10/10
Simply wonderful
23 March 2014
Warning: Spoilers
An extraordinary cinematic confection and probably Wes Anderson's greatest film. Ralph Fiennes plays the concierge at the Grand Budapest Hotel in the 1930s, which exists in a fictional European country in the Alpine range. He has a habit of keeping some of the old women who stay at the hotel company. When one (Tilda Swinton) leaves him the valuable painting Boy with Apple, Swinton's evil son (Adrien Brody) frames Fiennes for the murder.
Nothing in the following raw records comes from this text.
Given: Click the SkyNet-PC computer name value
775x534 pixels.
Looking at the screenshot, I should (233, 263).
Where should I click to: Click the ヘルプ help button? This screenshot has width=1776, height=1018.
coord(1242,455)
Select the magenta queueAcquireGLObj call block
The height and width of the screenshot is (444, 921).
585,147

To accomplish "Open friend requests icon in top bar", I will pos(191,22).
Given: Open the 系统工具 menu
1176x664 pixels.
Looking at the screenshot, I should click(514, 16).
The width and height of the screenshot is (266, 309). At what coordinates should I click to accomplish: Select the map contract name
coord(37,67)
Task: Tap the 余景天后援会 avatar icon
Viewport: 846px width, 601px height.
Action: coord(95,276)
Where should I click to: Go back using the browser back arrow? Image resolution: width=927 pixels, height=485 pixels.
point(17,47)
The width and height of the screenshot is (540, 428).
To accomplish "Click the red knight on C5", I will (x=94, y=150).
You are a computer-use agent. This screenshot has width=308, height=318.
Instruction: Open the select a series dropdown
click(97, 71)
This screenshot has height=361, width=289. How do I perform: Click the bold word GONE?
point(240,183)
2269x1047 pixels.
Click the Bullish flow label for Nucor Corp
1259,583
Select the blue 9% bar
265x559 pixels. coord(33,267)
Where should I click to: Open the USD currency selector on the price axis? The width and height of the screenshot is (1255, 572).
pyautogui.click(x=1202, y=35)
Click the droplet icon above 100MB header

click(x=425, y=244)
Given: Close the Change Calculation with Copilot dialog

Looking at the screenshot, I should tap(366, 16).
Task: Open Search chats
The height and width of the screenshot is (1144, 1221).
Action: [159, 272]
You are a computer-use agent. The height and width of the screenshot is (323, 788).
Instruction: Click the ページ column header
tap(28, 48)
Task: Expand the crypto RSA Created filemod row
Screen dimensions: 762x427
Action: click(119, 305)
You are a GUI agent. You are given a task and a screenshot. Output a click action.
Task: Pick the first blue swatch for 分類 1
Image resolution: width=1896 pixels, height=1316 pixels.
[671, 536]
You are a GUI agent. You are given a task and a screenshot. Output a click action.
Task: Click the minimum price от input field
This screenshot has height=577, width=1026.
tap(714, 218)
Fiennes' closest companion, the hotel lobby boy Zero (Tony Revolori), and his girlfriend (Saorsie Ronan) conspire to free Fiennes from prison and sell the painting for loads of money, hopefully enabling them to leave the country, which is being overtaken by fascists. The story isn't much more than fluff (though there is a nice tinge of poignancy), but it's enormously amusing fluff. The highly amusing trailer did give away many of the film's best gags, but this is a laugh a minute movie. The visuals are absolutely delightful. Sure, it's all nothing you haven't seen before from Anderson, but I found it his most perfect accomplishment. The film is loaded with great cameos and little roles (the woman behind me almost had an orgasm when Bill Murray appeared), but my favorite was Willem Dafoe as a toothless heavy.